Two performances at PGS
What Remains of a Rembrandt Torn Into Four Equal Pieces and Flushed Down the Toilet is about narration, empathy and memory. It transforms PGS into a temporary laboratory to produce and stage memories in a collective dimension. A group of performers tests strategies of remembering and creating new cultural myths within the museum space.
What Remains inhabits PGS for a week through two performative actions.
The museum, understood as a complex stratification of layers - historical, institutional and architectural - is narrated in real time through an ongoing and diffused performance. The audience itself is included in the portrait of the museum as a living organism.

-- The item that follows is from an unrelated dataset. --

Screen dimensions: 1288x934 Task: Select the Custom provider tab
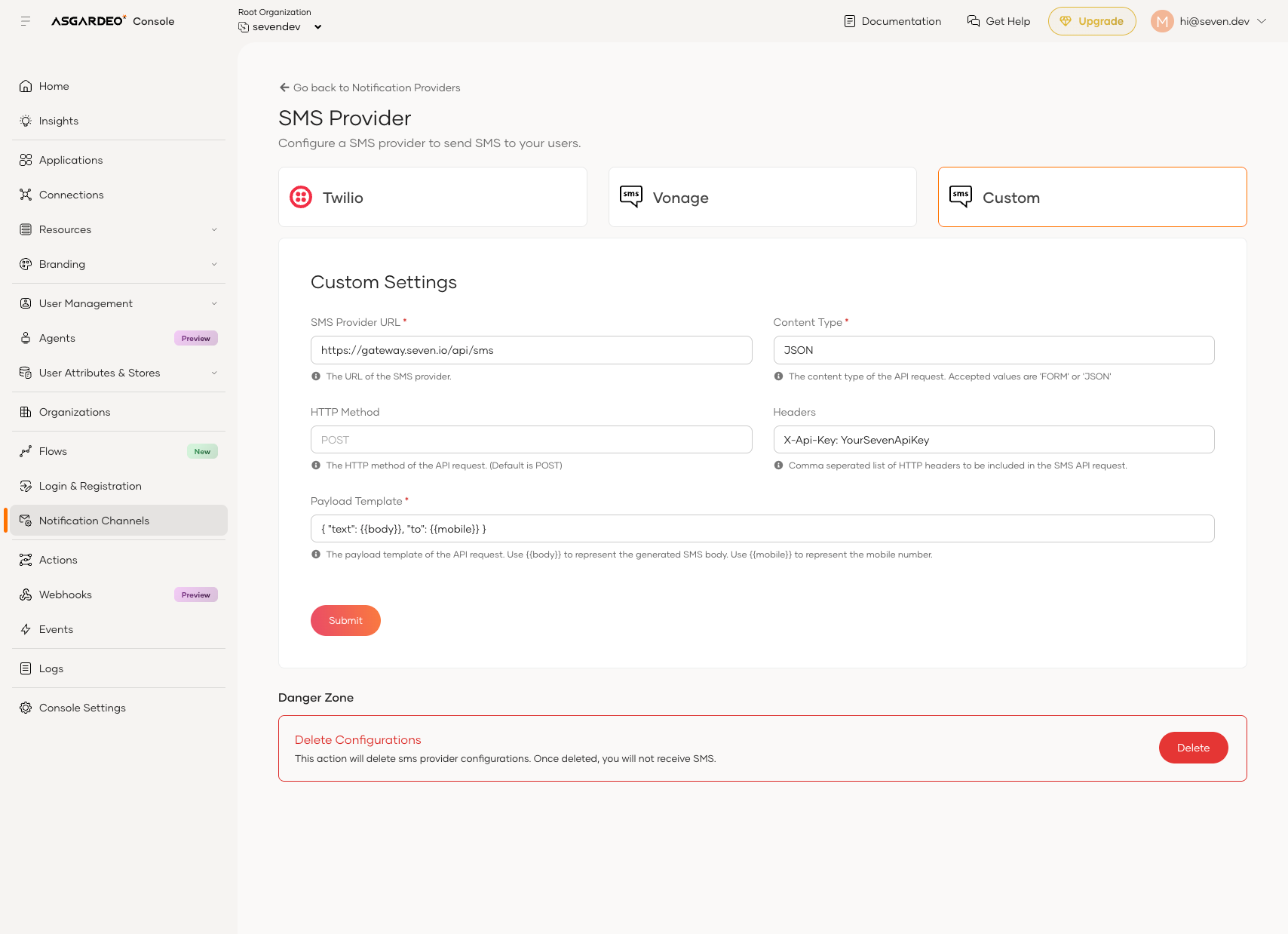1091,197
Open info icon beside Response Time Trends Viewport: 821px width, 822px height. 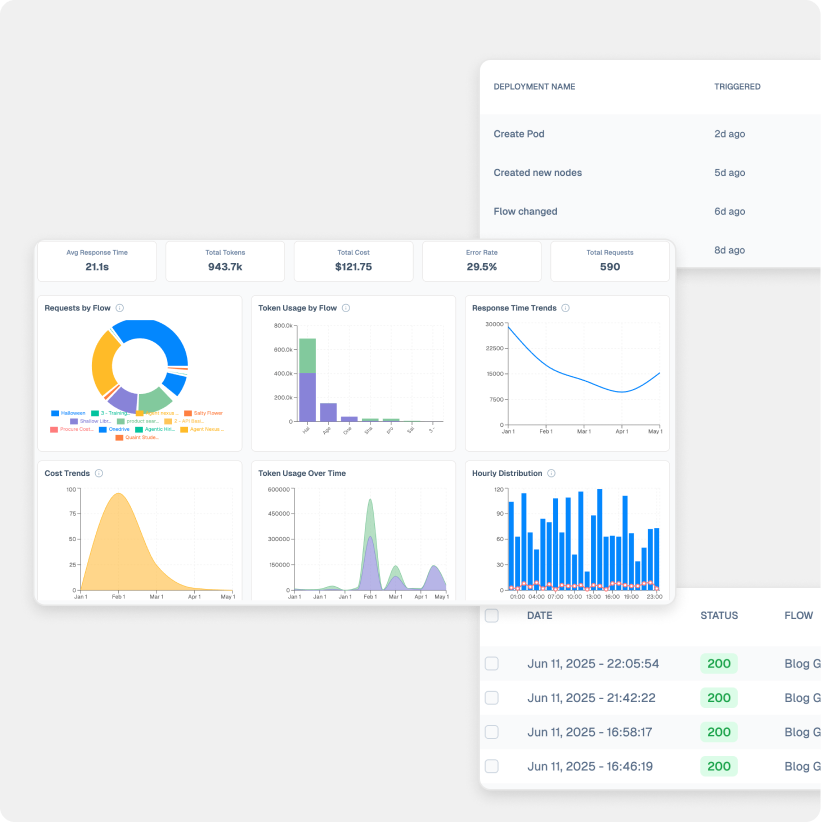[565, 308]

Unexpected corners of PGS host a sequence of reconstructed places. These have been scene of events fixed in individual or communities’ memory. The act of re-creating their physical dimension is made visible and shared with the audience. Collaborative effort of memory and narration precipitates into invisible architectures.
What Remains shows the attempt of reconstructing far and recent events and the relationship they still have with our present.
A project by Simone Basani
curated by Alice Ciresola
Hours
Fri 15th : 12 - 17
Sat 16th : 12 - 17
Sun 17th : 12 - 15
Mon 18th: closed
Tue 19th: 16 - 19
Wed 20th: 16 – 19
List of performers participating in the project:
Dana Chmielewska
Joanna Czajkowska
Julianna Graczyk
Katarzyna Pastuszak
Agnieszka Sprawka
Simone Basani and Alice Ciresola (IT/BE) are an artist and curator duo currently in residency at CCA - Łaznia. They create collective services and educational devices for communities and cultural institutions. For their residency they are working on transcultural and transhistorical narrations conceived by and for Gdansk citizenship, on the border between the museum and the public spaces.
Basani and Ciresola are developing their residency in the frames of the international project “Artecitya”, financed by the European program Creative Europe 2014-2020.